Globalement, il y a exagération dans les réponses données, car lorsque Statistique Canada a testé une question plus exigeante – en précisant que la conversation devait être « assez longue sur divers sujets » –, les réponses affirmatives se sont effondrées. De plus, prétendre pouvoir converser dans l’une des deux langues officielles du pays ne révèle rien sur l’usage qu’on en fait.
S’il suffit de connaître le français hors Québec pour être vu comme un francophile par M. Fournier, il s’ensuit que tout Québécois qui connaît l’anglais devrait être considéré « anglophile ». Pour fin de comparaison, voyons combien ils étaient en 2011.
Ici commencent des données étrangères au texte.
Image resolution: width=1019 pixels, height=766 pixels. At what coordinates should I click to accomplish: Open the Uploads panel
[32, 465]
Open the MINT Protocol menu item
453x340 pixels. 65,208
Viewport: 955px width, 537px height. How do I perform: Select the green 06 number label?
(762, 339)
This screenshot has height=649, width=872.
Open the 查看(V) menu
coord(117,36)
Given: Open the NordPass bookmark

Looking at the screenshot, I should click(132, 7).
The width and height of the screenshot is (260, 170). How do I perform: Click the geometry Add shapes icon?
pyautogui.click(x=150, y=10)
Les « anglophiles » du Québec
En procédant de la même manière à partir du même recensement, le Québec aurait compté 3 701 000 anglophones ou anglophiles en 2011. Cet effectif peut s’arrondir à 3,7 millions de personnes.
D’emblée, constatons que ces Québécois anglophones ou anglophiles surpassent de plus d’un million de personnes (soit 40 % plus nombreux), leurs jumeaux francophones et francophiles du Canada anglais. Bien que ces jumeaux soient identiques dans leur conception, ils n’ont manifestement pas le même poids ! En effet, tandis que francophones et francophiles du Canada anglais ne comptent que pour 10,5 % de la population canadienne hors Québec4, les anglophones et anglophiles du Québec forment près de la moitié de la population québécoise avec 47,4 %.
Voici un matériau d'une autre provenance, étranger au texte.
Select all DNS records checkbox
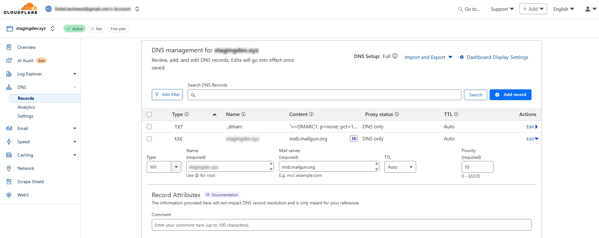This screenshot has width=599, height=238. (x=149, y=114)
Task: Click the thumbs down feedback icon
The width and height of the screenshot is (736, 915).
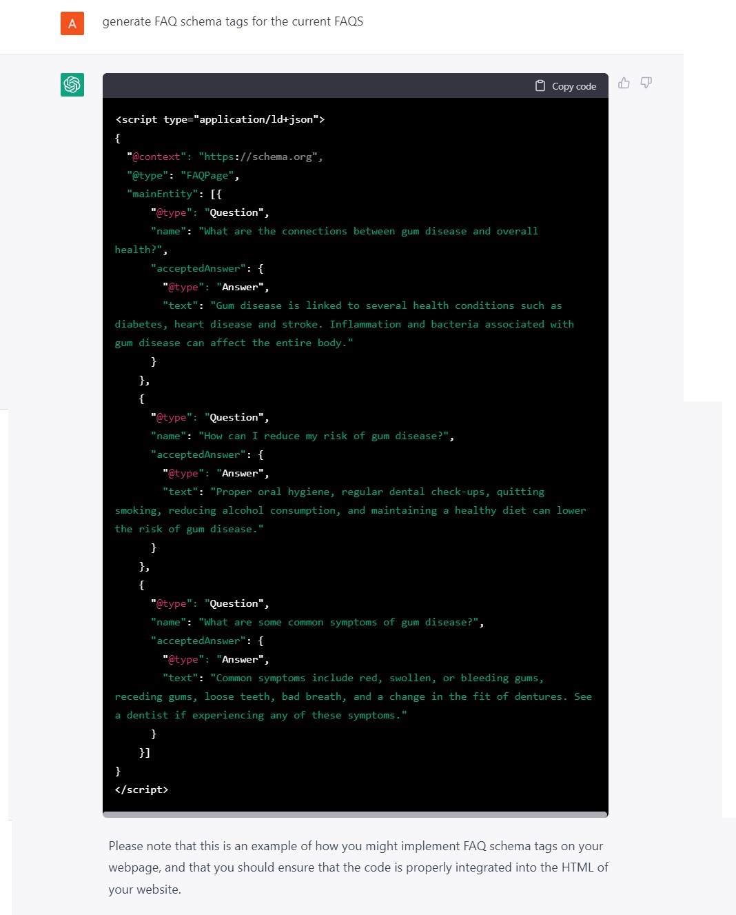Action: [x=646, y=83]
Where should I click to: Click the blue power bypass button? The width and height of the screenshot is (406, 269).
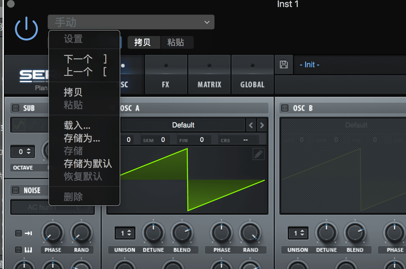click(x=26, y=28)
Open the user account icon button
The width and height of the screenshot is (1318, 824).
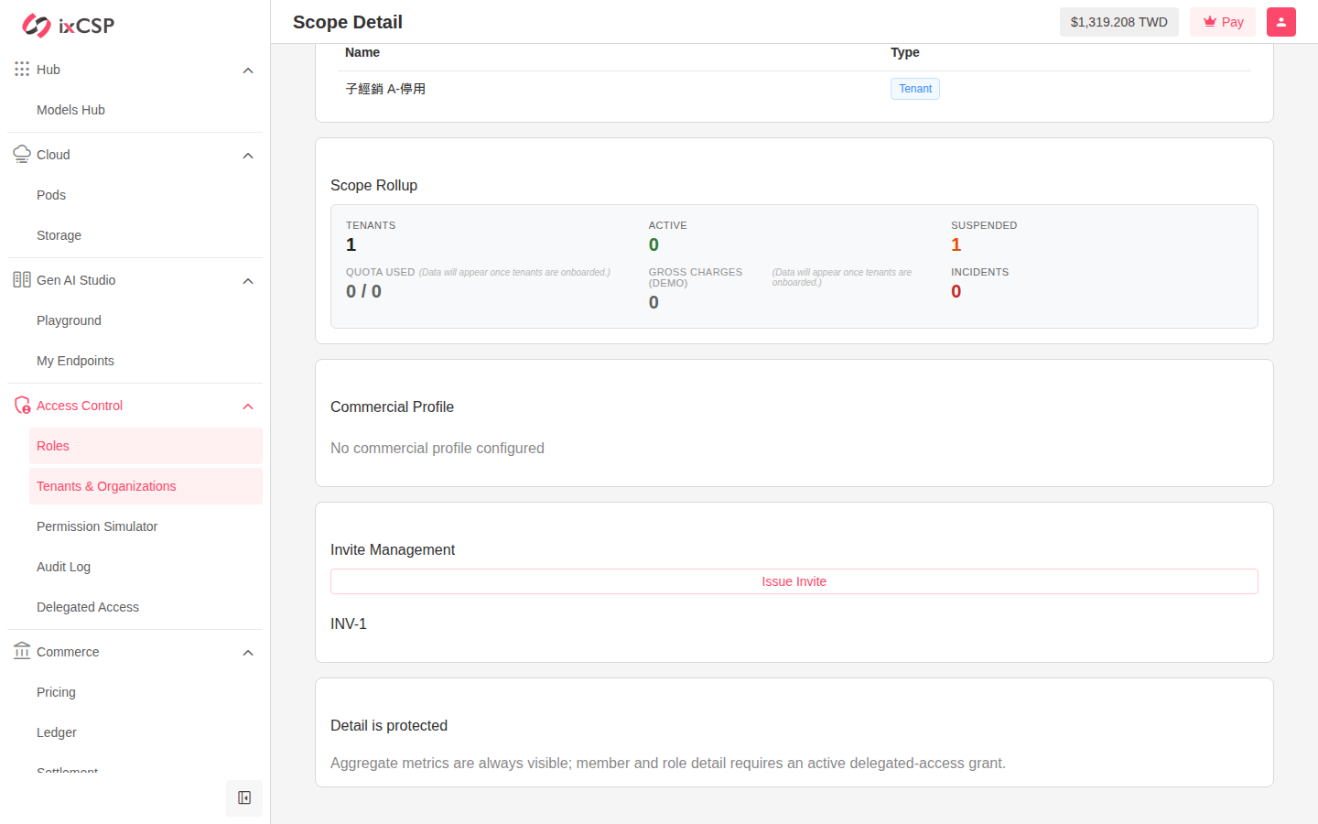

La nette supériorité de l’« anglophilie » québécoise sur la « francophilie » du Canada anglais ne devrait étonner personne, car elle est principalement due au bilinguisme fort répandu au sein de la majorité francophone du Québec5. Que les anglophiles du Québec, au nombre de 3 053 000 personnes, soient presque 5 fois plus nombreux que les 648 000 Québécois de langue maternelle anglaise n’a rien d’étonnant.
Voilà pour les données démographiques. Mais qu’en est-il des comportements linguistiques de ces deux « tourtereaux canadiens » prétendument amoureux de la langue de l’autre ?
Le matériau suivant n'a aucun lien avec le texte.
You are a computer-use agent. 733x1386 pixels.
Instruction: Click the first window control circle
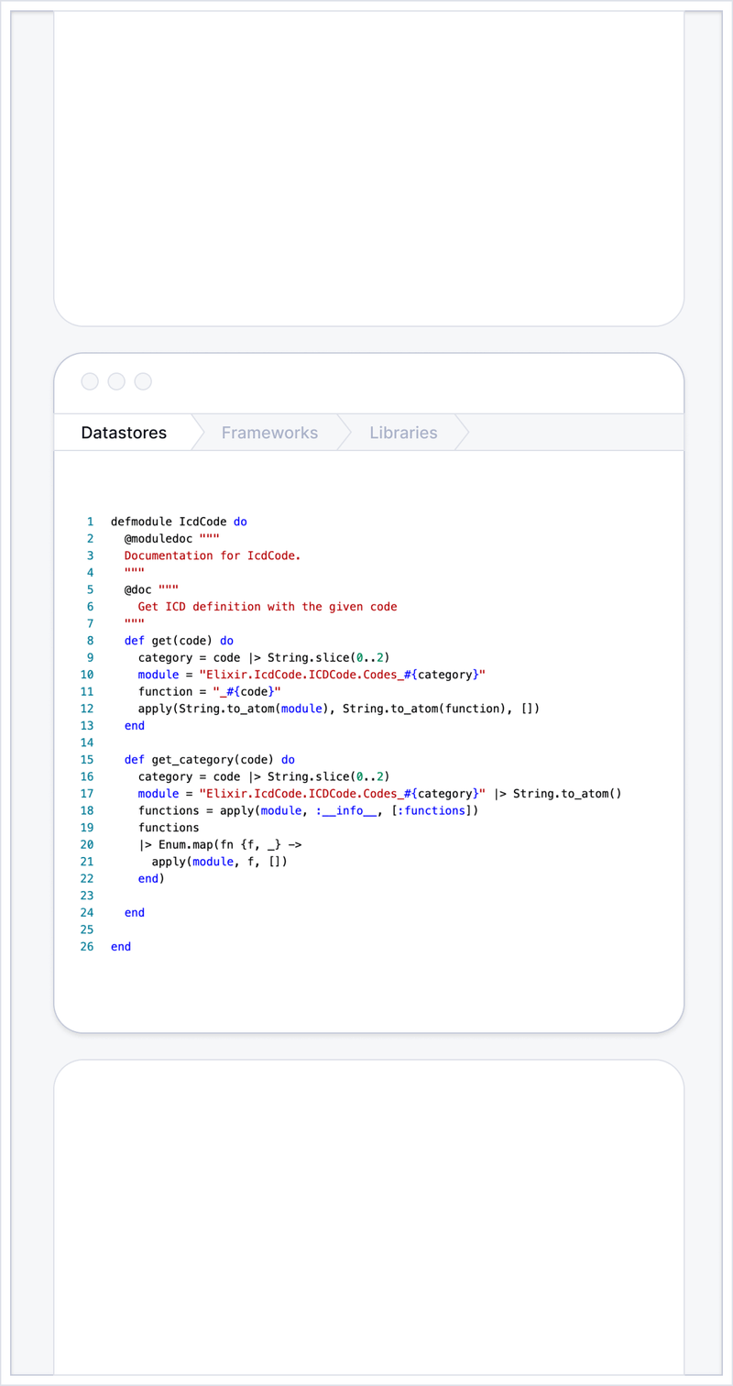90,381

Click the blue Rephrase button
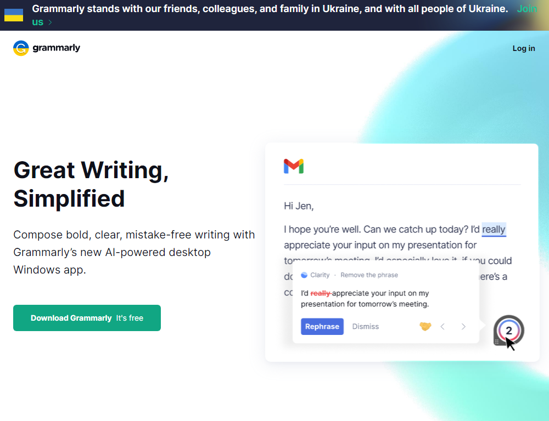tap(322, 327)
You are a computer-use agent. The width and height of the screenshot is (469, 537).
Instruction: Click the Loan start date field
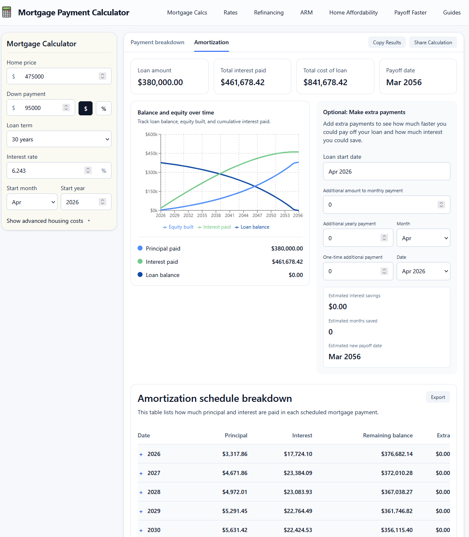[386, 172]
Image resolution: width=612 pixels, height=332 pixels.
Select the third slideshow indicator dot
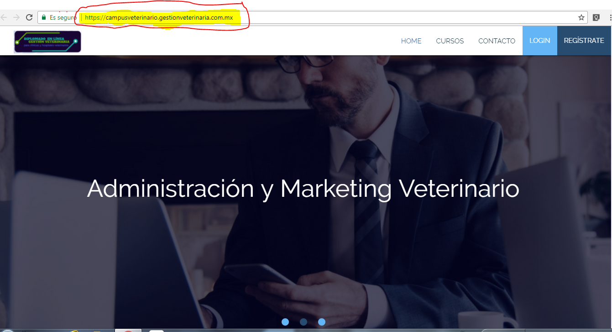[322, 322]
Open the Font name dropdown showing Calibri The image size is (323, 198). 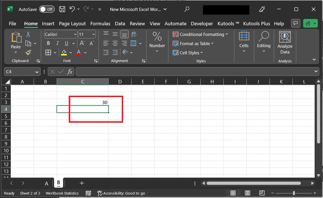[61, 34]
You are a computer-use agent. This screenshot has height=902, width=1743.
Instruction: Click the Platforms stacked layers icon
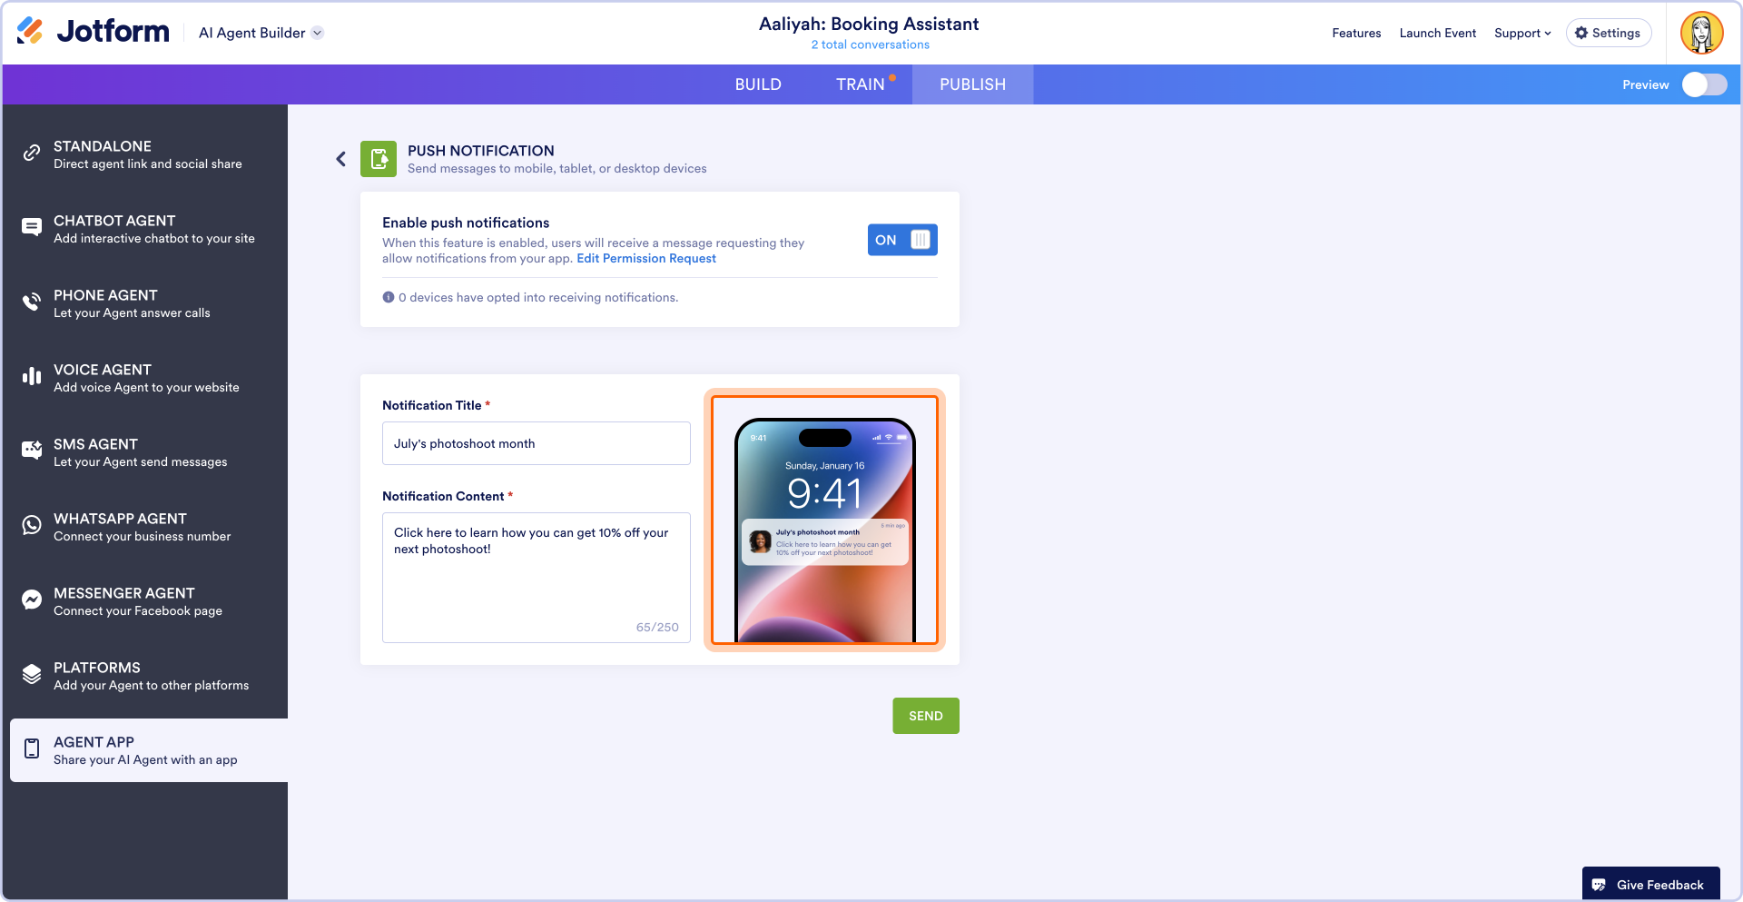tap(32, 674)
Des comportements bien différents
On ne compte plus les témoignages racontant la propension de nombreux Québécois francophones n’hésitant pas à s’exprimer en anglais sans y être obligés. Outre qu’ils entament souvent la conversation en anglais, certains sont même plus fiers de montrer leur aptitude à parler l’anglais que de s’exprimer correctement dans leur langue maternelle. Christian Dufour a consacré tout un livre à cette question6. Nous joignons des extraits d’un courriel de Cassandra T., une Ontarienne qui voudrait bien parler le français à Montréal7.
Bonjour M. Paillé,
Je suis tout à fait d’accord qu’il est essentiel que les immigrants en arrivant au Québec parlent le français. Cependant je voudrais vous informer de quelque chose. Moi, j’habite à Montréal, et je sais qu’il y a beaucoup de gens qui parlent anglais (surtout des immigrants), et le chiffre continue d’augmenter.
En effet, je viens d’Ontario et quand je suis arrivée en Janvier, on dirait que je ne parlais presque aucun français. Mais je voulais apprendre la langue. Je me suis inscrite tout de suite dans un cours au CÉGEP, et j’étudiais quand j’avais le temps. Mais, ce qui était tellement embêtant était que personne ne voulait me parler en français. Quand je posais de questions à n’importe qui sur les rues, ils me répondaient en anglais à cause de mon accent. Je connais des immigrants qui ne parle même pas l’anglais, et les gens vont leur parler en anglais. Les Québécois se plaignent tout le temps que les anglophones viennent à Montréal et qu’ils n’apprennent pas le français pourtant personne ne nous parle en français quand on essaie. Dites-moi, comment vous attendez vous que nous apprenions la langue si nous ne pouvons pas pratiquer ?
Bonne Journée,
Cassandra T.
14 septembre 2010
On ne trouvera pas au Canada anglais des milliers d’anglophones à ce point « francophiles », qu’ils feraient couramment usage du français au détriment de l’anglais. Si tel était le cas, on l’aurait su depuis longtemps. Quelques essayistes auraient doublé Christian Dufour pour écrire le même livre… en anglais.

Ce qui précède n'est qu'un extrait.